# LISTA DE TAREFAS:
**1.** Segundo a resenha, o filme mostra a vida e a obra de Bob Dylan em que intervalo de anos?
**2.** Por favor, extraia da resenha, sem alterações, o trecho que abre com as palavras "Alguns filmes refrescam" e fecha com "1961 e 1965.".

# TRECHO DO DOCUMENTO:

■ ■ ■ ■ ■

Alguns filmes refrescam os ares do nosso ser, e “Um Completo Desconhecido”, do diretor nova-iorquino James Mangold, com seu excelente elenco, é um desses. Adaptada da literatura do guitarrista e jornalista cultural Elijah Wald, essa cinebiografia mostra um recorte da vida e obra do cantor e compositor estadunidense Bob Dylan entre os anos de 1961 e 1965. 

 O filme trata do processo de construção da maturidade de Dylan, desde a chegada a Nova York, sua ambientação na cena musical da cidade, cantando em clubes e cafés e aproximando o folk do rock, até a performance disruptiva, quando abalou um renomado festival folclórico ao trocar o violão pela guitarra elétrica em uma apresentação marcada por vaias e aplausos. 

Disputado por defensores e empresários da canção popular estadunidense, Bob Dylan só queria ter um lugar no mundo com a sua música. Por respeitar essa vontade com firmeza, era considerado um desconhecido; alguém instável… do contra. E não era fácil mesmo compreender um artista que afirmava preferir ser acompanhado por dez fãs do que por mil tietes. 

O jovem Robert Allen Zimmerman, nome de batismo de Bob Dylan, reverenciava os artistas consagrados da música folk. Tanto que, ao tomar conhecimento pelos jornais de que Woody Guthrie (1912 – 1967) estava hospitalizado, foi visitá-lo e tomou a liberdade de tocar para ele. Guthrie era uma referência da música country, conhecido também por ter fixado a mensagem “Esta máquina mata fascistas” no corpo do seu violão.

■ ■ ■ ■ ■

# DADOS FORNECIDOS:
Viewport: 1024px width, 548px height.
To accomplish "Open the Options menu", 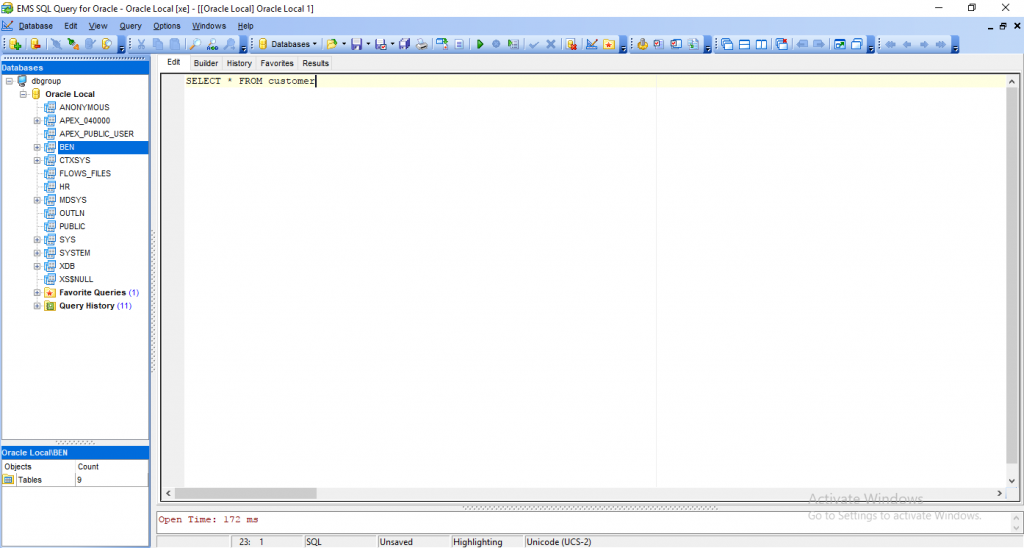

■ ■ ■ ■ ■

# RESPOSTAS POR TAREFA:
**1.** Entre 1961 e 1965.

**2.**
Alguns filmes refrescam os ares do nosso ser, e “Um Completo Desconhecido”, do diretor nova-iorquino James Mangold, com seu excelente elenco, é um desses. Adaptada da literatura do guitarrista e jornalista cultural Elijah Wald, essa cinebiografia mostra um recorte da vida e obra do cantor e compositor estadunidense Bob Dylan entre os anos de 1961 e 1965.